### PROBLEM DESCRIPTION
Find the line with "Viewport: 1568px width, 429px height." in the entries below. Repeat it, every following line, and the line with "Task: Switch to detailed list view", exactly and with nothing added.

### GIVEN RECORDS
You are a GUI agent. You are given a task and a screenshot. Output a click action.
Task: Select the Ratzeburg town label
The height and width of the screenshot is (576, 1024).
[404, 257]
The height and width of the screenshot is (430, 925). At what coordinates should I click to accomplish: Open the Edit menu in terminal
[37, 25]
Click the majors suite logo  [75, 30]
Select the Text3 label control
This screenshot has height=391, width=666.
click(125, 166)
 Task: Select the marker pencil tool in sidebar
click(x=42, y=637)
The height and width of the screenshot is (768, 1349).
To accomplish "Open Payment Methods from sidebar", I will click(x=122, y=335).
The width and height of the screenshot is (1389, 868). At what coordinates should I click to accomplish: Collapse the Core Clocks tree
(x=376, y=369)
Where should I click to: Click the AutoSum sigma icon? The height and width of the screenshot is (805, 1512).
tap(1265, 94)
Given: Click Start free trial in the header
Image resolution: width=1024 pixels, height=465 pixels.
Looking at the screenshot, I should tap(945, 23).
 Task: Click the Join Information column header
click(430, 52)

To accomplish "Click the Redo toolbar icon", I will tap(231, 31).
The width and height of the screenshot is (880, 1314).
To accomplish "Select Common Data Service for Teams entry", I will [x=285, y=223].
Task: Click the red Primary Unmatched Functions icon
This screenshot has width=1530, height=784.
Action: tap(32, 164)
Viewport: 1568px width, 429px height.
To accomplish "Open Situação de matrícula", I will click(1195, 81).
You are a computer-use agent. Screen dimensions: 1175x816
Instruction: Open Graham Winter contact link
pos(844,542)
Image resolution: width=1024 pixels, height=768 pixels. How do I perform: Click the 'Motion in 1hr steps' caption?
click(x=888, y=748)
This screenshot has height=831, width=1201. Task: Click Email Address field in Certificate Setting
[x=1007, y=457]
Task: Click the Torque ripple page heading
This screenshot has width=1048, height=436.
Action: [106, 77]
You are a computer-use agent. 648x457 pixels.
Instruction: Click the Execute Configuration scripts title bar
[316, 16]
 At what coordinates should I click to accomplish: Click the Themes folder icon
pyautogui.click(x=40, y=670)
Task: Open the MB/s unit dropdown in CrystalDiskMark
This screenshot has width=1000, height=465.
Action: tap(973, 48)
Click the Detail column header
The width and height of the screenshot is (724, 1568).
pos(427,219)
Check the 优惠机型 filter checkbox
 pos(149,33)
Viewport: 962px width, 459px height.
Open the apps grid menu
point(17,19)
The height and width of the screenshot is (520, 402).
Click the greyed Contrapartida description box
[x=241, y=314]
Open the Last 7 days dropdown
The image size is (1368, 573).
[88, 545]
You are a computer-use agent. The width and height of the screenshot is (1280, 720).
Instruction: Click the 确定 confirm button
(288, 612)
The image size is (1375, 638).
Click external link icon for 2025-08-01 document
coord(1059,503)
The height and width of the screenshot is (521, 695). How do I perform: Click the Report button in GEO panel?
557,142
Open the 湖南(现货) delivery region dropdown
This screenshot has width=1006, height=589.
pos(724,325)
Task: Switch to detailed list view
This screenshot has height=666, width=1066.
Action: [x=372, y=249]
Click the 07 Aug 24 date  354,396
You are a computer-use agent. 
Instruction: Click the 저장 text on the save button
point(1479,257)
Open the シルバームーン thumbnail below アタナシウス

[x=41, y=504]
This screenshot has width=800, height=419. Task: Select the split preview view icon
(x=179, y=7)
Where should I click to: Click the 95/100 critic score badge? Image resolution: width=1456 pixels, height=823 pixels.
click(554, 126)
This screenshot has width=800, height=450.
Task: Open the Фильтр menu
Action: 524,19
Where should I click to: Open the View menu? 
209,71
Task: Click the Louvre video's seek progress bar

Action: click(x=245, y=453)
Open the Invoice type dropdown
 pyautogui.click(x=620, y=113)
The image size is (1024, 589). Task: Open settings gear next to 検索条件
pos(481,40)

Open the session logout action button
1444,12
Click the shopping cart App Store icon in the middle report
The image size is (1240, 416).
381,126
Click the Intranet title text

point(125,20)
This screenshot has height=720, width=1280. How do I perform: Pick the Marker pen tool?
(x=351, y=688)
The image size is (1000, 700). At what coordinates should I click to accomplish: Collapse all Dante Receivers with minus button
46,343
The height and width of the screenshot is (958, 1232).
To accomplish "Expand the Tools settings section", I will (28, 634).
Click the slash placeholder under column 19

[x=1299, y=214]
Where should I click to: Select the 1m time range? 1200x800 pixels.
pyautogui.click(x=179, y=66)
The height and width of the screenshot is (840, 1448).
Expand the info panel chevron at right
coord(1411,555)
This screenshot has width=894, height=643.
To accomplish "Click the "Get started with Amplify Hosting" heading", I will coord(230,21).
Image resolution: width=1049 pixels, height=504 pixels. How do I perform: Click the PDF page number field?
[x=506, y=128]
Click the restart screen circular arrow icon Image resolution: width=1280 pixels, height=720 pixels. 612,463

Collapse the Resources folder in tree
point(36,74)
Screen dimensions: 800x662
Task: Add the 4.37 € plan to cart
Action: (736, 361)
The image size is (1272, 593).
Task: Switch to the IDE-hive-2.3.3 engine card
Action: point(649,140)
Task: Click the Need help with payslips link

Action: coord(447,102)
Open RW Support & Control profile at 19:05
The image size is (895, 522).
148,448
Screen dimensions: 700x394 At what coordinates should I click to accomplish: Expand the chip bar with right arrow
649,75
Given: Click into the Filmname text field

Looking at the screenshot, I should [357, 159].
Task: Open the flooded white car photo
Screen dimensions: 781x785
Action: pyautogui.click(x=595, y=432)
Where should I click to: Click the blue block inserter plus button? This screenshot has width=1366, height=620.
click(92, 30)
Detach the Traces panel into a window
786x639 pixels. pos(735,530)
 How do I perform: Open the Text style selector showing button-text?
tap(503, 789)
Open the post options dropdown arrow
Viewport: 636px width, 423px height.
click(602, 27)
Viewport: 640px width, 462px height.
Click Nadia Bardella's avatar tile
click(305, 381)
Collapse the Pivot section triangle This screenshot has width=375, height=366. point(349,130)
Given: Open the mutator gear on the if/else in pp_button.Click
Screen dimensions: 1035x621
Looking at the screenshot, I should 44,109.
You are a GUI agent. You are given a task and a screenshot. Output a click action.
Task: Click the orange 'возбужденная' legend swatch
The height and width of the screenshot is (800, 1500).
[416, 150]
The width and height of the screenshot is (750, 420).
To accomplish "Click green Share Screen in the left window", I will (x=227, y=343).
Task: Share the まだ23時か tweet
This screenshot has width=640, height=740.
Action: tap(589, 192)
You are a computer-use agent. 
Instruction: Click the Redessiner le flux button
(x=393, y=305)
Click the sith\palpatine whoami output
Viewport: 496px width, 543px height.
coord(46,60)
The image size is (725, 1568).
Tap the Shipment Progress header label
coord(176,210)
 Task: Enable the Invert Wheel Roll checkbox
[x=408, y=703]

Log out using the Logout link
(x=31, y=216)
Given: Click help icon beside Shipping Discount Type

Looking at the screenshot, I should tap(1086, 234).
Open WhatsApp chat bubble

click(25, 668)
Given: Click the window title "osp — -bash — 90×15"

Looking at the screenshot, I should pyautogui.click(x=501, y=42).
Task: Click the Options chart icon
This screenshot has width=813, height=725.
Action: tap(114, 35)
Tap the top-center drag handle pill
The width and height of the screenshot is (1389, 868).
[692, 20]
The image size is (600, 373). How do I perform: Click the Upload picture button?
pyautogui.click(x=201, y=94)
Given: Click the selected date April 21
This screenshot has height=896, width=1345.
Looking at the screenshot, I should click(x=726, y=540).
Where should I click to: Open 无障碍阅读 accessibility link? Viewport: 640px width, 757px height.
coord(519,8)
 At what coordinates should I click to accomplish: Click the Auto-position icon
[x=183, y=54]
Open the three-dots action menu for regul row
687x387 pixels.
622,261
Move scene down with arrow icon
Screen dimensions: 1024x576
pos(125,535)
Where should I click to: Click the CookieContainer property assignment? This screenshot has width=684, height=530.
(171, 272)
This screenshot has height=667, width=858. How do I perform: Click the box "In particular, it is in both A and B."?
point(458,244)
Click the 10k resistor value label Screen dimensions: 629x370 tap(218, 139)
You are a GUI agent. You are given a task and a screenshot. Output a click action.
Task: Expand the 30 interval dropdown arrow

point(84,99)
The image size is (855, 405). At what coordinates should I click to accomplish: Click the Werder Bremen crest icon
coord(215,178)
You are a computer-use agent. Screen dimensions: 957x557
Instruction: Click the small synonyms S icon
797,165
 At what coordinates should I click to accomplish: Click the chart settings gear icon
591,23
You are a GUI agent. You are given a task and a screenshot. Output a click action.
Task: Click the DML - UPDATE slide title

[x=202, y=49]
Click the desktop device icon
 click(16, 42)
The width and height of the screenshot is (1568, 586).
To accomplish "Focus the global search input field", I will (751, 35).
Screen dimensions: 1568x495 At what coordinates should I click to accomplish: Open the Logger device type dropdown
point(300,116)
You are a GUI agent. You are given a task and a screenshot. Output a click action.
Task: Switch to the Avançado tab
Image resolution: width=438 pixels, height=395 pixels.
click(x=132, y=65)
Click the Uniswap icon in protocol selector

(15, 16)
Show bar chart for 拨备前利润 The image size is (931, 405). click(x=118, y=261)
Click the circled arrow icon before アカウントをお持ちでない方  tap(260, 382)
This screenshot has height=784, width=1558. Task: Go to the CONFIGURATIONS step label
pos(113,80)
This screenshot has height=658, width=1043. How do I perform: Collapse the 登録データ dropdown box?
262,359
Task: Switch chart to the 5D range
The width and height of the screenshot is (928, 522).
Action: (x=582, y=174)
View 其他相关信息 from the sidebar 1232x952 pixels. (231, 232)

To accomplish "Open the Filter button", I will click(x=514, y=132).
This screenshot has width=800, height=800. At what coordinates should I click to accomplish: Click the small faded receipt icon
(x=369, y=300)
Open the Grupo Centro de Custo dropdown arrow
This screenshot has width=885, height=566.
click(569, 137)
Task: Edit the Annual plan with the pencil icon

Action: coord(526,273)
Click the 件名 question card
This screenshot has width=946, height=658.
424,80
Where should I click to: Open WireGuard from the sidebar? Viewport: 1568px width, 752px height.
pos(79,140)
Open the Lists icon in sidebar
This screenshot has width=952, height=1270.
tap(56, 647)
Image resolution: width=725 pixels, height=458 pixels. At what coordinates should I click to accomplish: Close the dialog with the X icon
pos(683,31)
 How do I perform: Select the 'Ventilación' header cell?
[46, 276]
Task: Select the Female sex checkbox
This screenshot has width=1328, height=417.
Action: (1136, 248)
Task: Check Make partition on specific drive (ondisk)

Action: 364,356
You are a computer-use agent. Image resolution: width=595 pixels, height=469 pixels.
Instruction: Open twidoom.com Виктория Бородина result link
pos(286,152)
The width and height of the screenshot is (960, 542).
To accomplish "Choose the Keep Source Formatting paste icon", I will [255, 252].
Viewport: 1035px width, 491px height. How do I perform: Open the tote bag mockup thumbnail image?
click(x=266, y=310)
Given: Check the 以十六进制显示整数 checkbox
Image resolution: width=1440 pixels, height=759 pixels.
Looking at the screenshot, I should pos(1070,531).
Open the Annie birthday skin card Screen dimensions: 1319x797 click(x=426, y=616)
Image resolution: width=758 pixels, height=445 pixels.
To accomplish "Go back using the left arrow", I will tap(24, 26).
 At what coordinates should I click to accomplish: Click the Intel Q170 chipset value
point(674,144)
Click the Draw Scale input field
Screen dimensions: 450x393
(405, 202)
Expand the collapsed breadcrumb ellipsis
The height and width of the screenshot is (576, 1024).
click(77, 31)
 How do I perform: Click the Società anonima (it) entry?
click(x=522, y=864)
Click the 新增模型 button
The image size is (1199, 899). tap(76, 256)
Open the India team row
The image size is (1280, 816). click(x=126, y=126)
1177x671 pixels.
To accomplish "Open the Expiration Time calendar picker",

### PROBLEM SOLUTION
Viewport: 1568px width, 429px height.
To accomplish "Open Situação de matrícula", I will click(1195, 81).
You are a computer-use agent. Screen dimensions: 1175x816
Instruction: Open Graham Winter contact link
pos(844,542)
Image resolution: width=1024 pixels, height=768 pixels. How do I perform: Click the 'Motion in 1hr steps' caption?
click(x=888, y=748)
This screenshot has height=831, width=1201. Task: Click Email Address field in Certificate Setting
[x=1007, y=457]
Task: Click the Torque ripple page heading
This screenshot has width=1048, height=436.
Action: [106, 77]
You are a computer-use agent. 648x457 pixels.
Instruction: Click the Execute Configuration scripts title bar
[316, 16]
 At what coordinates should I click to accomplish: Click the Themes folder icon
pyautogui.click(x=40, y=670)
Task: Open the MB/s unit dropdown in CrystalDiskMark
This screenshot has width=1000, height=465.
Action: tap(973, 48)
Click the Detail column header
The width and height of the screenshot is (724, 1568).
pos(427,219)
Check the 优惠机型 filter checkbox
 pos(149,33)
Viewport: 962px width, 459px height.
Open the apps grid menu
point(17,19)
The height and width of the screenshot is (520, 402).
Click the greyed Contrapartida description box
[x=241, y=314]
Open the Last 7 days dropdown
The image size is (1368, 573).
[88, 545]
You are a computer-use agent. The width and height of the screenshot is (1280, 720).
Instruction: Click the 确定 confirm button
(288, 612)
The image size is (1375, 638).
Click external link icon for 2025-08-01 document
coord(1059,503)
The height and width of the screenshot is (521, 695). How do I perform: Click the Report button in GEO panel?
557,142
Open the 湖南(现货) delivery region dropdown
This screenshot has width=1006, height=589.
pos(724,325)
Task: Switch to detailed list view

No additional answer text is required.